Thirty-seven years later Lodge’s tour de force, Red Road to Freedom: A History of the South African Communist Party, has finally been published to coincide with the party’s centenary this weekend.

Red Road to Freedom takes readers on a 100-year tour of the Communist Party and brings to life colourful characters, many of whom are slipping — or, indeed, have slipped — away from our collective memory. Lodge shines a light on the party’s secret history, reveals its controvers­ies and analyses its evolving ideology.
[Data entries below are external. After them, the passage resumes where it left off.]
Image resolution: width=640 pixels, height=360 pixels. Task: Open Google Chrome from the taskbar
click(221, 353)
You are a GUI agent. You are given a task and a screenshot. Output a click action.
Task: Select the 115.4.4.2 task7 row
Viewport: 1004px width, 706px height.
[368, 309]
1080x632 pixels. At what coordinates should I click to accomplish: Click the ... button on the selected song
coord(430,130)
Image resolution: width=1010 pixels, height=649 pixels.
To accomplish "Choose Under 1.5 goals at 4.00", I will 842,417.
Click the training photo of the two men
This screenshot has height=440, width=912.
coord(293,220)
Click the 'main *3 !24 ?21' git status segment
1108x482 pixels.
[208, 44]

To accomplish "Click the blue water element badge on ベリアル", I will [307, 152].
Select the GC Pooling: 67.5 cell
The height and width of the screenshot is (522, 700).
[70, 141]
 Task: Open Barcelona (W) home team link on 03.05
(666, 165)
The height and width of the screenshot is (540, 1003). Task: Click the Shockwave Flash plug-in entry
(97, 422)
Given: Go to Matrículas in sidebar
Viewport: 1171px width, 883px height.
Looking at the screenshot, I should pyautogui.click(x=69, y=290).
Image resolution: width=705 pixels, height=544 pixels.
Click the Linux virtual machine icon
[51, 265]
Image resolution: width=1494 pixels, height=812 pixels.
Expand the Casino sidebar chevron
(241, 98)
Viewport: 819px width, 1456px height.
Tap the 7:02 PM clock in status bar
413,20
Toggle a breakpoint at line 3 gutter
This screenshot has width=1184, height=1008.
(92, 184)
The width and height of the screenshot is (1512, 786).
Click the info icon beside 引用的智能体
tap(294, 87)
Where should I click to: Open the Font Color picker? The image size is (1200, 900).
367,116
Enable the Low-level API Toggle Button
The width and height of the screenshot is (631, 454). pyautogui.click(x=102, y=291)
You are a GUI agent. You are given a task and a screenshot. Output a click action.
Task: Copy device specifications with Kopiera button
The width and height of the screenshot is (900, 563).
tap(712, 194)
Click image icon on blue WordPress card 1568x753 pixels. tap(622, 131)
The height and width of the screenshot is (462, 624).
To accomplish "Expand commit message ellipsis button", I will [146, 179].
He also plots its trajectory from the days when joining the party was by invitation only to it becoming a mass movement, and explores its relationsh­ip with the ANC (spoiler alert: it’s complicate­d).

Above all, Red Road to Freedom provides fascinatin­g insights into how a band of communists shaped the country’s struggle for freedom.

Lodge is based in Ireland, where he lectures in peace and conflict studies at the University of Limerick. Before that he was a political studies professor at Wits University and a leading authority on all things politics. As one fellow Wits academic said: “Tom is like a fire extinguish­er — you just point him and he gushes.”

In 1984, a year after his seminal book, Black Politics in South Africa since 1945, was published, he started to do research on South African communists.

So, what was it about South African communists that intrigued him?

“Several things,” says the 69-year-old academic, who grew up in Nigeria, Borneo and Britain.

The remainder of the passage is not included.